Decentralised sources of energy would make possible entrepreneurial and small-size businesses in many more areas of the world, it says. Apart from wind, stand-alone power applications such as solar thermal, PV cells, and fuel cells that convert hydrogen directly into electricity without burning it to provide heat are promising because they also do not need much maintenance and create little pollution, the report adds.
All these sources are vital, the report continues, because increased access to electricity is essential for providing improved health care, education, housing, water and sanitation for the world's poor people. The report estimates that as many as 2.5 billion people worldwide have little or no energy -- and conventional fuels and their accompanying pollution are far too expensive to provide much relief.
The report could become crucial in the fight to include renewables in international debate on development and environment. At the 1992 Rio Earth Summit, discussion on a strong energy plank was blocked by several oil producing countries. "I hope this report can serve to foster the international debate and consensus process concerning the importance of sustainable energy and refocus international commitment on these critical issues during the 1997 Review of Rio," says James Gustave Speth, the United Nations Development Programme (UNDP) administrator. "No issue lies at the intersection of development and environment more prominently and uneasily than energy."

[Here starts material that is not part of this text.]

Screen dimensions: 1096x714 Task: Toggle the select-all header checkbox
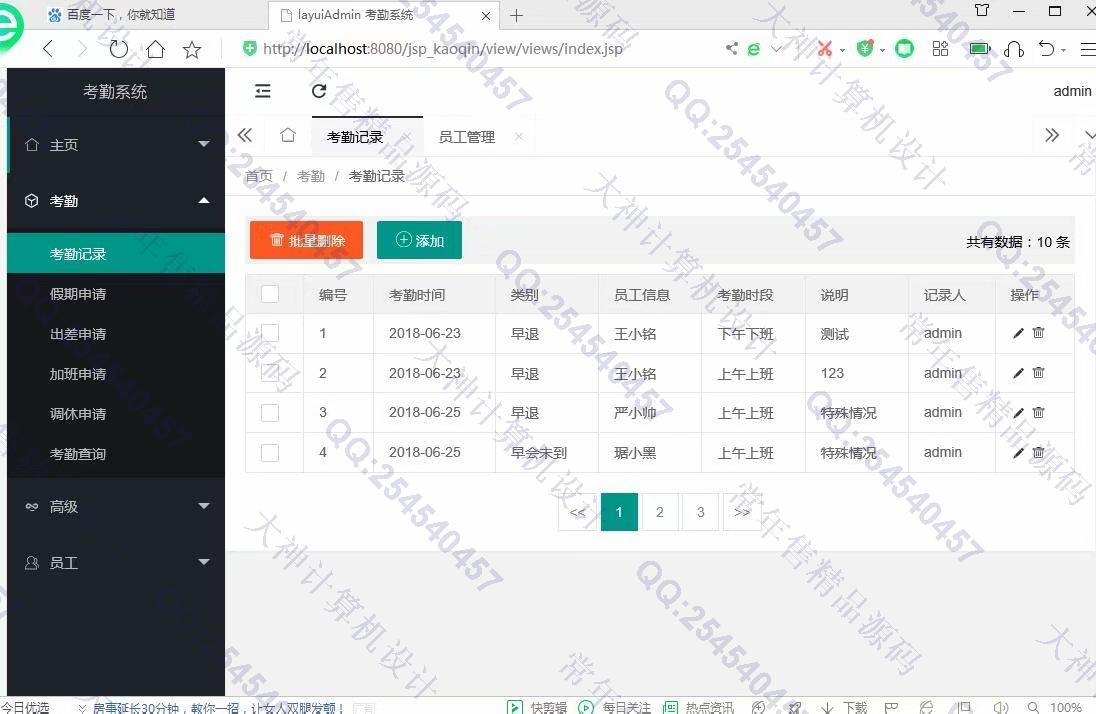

The upcoming special General Assembly session, on June 19, is to assess international progress in the five years since Rio. "The essential linkages between energy and socio-economic development were not approached in an integrated fashion (at Rio)," says Speth. The new report, released on February 28, builds on previous studies by UN agencies and research institutes. The UNDP has added new material by compiling an analysis of various energy sources, their investment potential, and their development impact.

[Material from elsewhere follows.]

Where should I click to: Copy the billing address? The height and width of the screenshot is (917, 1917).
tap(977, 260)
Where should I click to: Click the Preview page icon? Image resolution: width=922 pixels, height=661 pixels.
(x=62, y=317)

"There is no one solution," comments Tom Johansson, an author of the report and director of the UNDP Energy and Atmosphere Programme. "Sustainable energy can be used an as instrument for creating rural jobs, e.g. through bioenergy, and new technologies offer opportunities for affordable and vastly improved energy services."
Negligible support
Energy consumption in Africa, Asia and Latin America is expected to increase dramatically in the next two decades while investment in sustainable energy is expected to be negligible, the report cautions. That probably means that capital will have to be raised in financial markets, accompanied by some government credits in a mix of public and private enterprise. Where this has been tried, "people have been willing to pay the cost and most of the credits can be recovered," Johansson adds. "It's a lot better than candles and batteries."
Meantime, governments today spend about $300 billion yearly to subsidise conventional energy, which accounts for more than three-quarters of the world's electric consumption even though it is accompanied by atmospheric pollution, acid rain, and more greenhouse gases. Even poor countries spend some $50 billion on subsidising conventional energy technologies, which ironically enough is more than any official development aid they receive from the First World. With growth of electricity consumption, that situation is getting worse, the report warns.

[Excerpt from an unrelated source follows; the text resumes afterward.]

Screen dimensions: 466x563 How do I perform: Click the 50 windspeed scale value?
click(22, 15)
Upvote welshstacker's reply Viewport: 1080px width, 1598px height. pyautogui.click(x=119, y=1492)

Too many development strategies are overlooking the fundamental role of energy in alleviating poverty, it continues. Everything from the hours people spend looking for firewood, the lack of generators in hospitals and the limited hours for work and education if there is no artificial light. On nuclear energy, which supplies 15% of the world's electric power, the report warns ominously that if it becomes more widely used "the safeguarding of weapons-usable material will become still more daunting." Nuclear power is meanwhile advocated by the UN Atomic Energy Agency.
In addition to the dangers of nuclear energy, funding for research on renewables or efficiency -- and for actual projects -- is expected to remain scarce, says the report. Last year, UNESCO (United Nations Educational, Scientific and Cultural Organisation) held a Solar Summi. However, by the end of the proceedings, little money for studying renewable energy technologies had been pinpointed.